…… Question On Stock Market

Terrwyn

Veteran Member
Ok, so the market is way up after the 50bp rate hike. This is supposed to curb inflation right? So why is oil and natural gas up over 5%. Wont that keep inflation going crazy? Shouldn't those prices moderate? I'm going nuts trying to learn about this stuff.
 

Kathy in FL

Administrator
_______________
Okay, you need to stop thinking like a people … as in people are what affected the numbers once upon a time.

These days it is all machines and algorithms. People have emotions, machines and algorithms don’t.

That is very simplified but that is basically the difference between the way things used to be and how they are now.
 

teneo

Always looking for details I may have missed.
Agree with Kathy and I’ll add a bit of history: the markets make more sense when you think of them as political utilities. This has been true for decades but became more blatant around 2007/8. Everything is manipulated in ways that those who manage trillions of dollars want. It makes sense to them, for their purposes and the old rules no longer apply.

If Glass-Steagal had been reinstated and then let the chips fall wherever, we’d be over it by now and have a healthy market that acts a bit more rationally.

Instead the Fed caved in and enabled the money and power addictions of Wall Street and Washington DC, over and over, and here we are.

Made me sad to figure it out because I always liked the simplicity of purely capitalistic markets but those days are gone. Focus on small and local and you’ll fly under the radar of Big Business.
 
And usually when they raise rates, the stock market goes down. Now it did the opposite. Very strange.
I just hope it stays up a bit longer so I can get divorced and get the ex husbands 401k I'm due. Should be divorced in a month or so or less depending on how busy the court is.

TASK -
Answer these about the stock market thread:
1. How large was the rate hike that Terrwyn mentions?
2. According to Kathy in FL, what do people have that machines and algorithms don't?
3. Around what time does teneo say the manipulation became more blatant?
The listing comes from a separate source, not from the stock market thread.

Records from a dataset:
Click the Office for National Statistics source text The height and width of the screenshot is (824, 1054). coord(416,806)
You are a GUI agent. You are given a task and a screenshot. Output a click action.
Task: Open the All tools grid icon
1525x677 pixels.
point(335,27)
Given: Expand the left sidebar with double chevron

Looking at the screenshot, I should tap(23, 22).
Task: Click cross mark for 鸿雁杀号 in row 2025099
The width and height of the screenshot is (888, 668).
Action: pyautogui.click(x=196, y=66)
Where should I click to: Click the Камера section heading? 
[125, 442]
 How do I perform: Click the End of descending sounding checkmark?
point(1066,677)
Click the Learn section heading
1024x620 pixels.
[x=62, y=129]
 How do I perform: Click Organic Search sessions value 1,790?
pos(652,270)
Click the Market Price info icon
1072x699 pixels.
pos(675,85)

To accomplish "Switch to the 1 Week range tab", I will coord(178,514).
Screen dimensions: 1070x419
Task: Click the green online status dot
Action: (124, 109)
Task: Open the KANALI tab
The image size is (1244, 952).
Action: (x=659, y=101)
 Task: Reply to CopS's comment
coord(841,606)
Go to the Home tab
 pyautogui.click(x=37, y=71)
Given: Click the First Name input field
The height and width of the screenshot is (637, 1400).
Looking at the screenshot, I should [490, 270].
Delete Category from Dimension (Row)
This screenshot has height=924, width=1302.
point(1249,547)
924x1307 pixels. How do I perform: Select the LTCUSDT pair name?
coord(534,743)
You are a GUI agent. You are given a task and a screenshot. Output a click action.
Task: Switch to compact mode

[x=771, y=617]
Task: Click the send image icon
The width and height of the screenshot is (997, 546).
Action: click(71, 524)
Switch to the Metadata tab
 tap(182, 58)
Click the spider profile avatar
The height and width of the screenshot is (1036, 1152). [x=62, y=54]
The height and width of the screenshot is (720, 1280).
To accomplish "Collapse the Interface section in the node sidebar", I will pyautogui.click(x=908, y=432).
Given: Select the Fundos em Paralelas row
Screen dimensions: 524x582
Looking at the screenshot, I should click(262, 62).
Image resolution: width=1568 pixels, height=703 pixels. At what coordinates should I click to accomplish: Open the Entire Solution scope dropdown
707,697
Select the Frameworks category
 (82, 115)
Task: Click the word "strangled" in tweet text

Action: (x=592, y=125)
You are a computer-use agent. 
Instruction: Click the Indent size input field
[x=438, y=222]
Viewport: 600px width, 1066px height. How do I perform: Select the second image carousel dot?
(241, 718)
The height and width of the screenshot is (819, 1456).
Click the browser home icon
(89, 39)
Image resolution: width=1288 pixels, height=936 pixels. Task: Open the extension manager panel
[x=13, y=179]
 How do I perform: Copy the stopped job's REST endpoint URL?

EXERCISE ANSWER -
1. 50bp
2. Emotions
3. Around 2007/8